Выбрать главу

And finally they came to that little town in Missouri, and nobody found them out. He had a job checking off grain bags and hogs at the river landing and it looked as if they were going to be safe and happy at last, because there weren’t even any men in the place more vigorous than himself.

They had a little house and were furnishing it from a furniture catalogue. And then one day he came home when she was out and found a letter addressed to “Miss Frieda Hemyers care of Mrs. John Slade,” which was the name they were living under.

It was postmarked “Appleton, Wisconsin,” and when he asked her about it she said it was from the boy who’d wrestled the baggage at the hotel in La Vallette, the same one he’d seen with her among the dunes.

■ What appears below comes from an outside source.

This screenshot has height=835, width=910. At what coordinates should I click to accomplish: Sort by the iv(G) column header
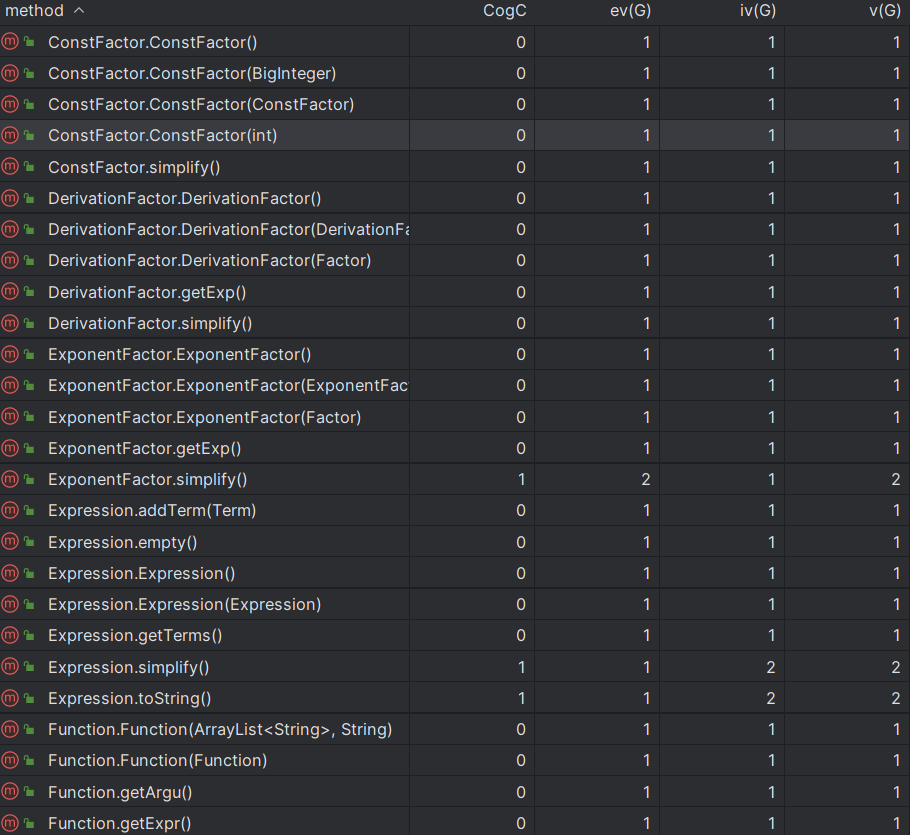pyautogui.click(x=757, y=10)
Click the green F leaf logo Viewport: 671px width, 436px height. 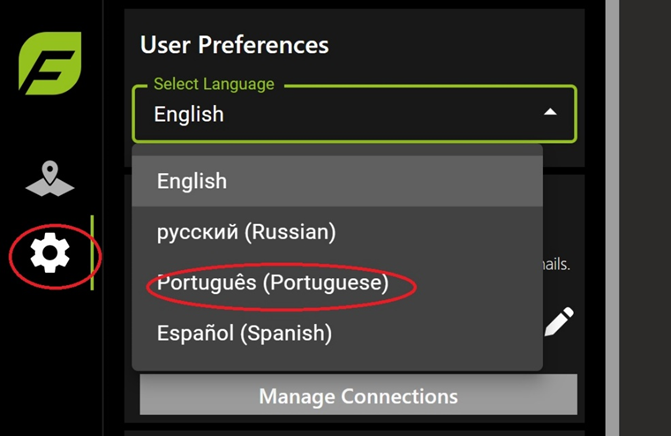pos(50,63)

Later, when he asked her what was in it, she said she’d burned it and told him there was nothing in it — the fellow only wanted to know how she was.

But the thing stuck in Homer’s brain. It wasn’t, he said, that he was jealous. He had a kind of funny affection for the boy, even though he’d never spoken to him.

He kind of felt that Frieda really belonged to the boy if he wanted her. It was all mixed up in his head and he kept trying to think it out.

And then one day the river boat was a day late and he went back to the house an hour or two after he’d left it. He opened the back door but there wasn’t anybody in and when he called Frieda’s name she didn’t answer, so he went to their bedroom and found the door was locked, and all at once he knew what had happened.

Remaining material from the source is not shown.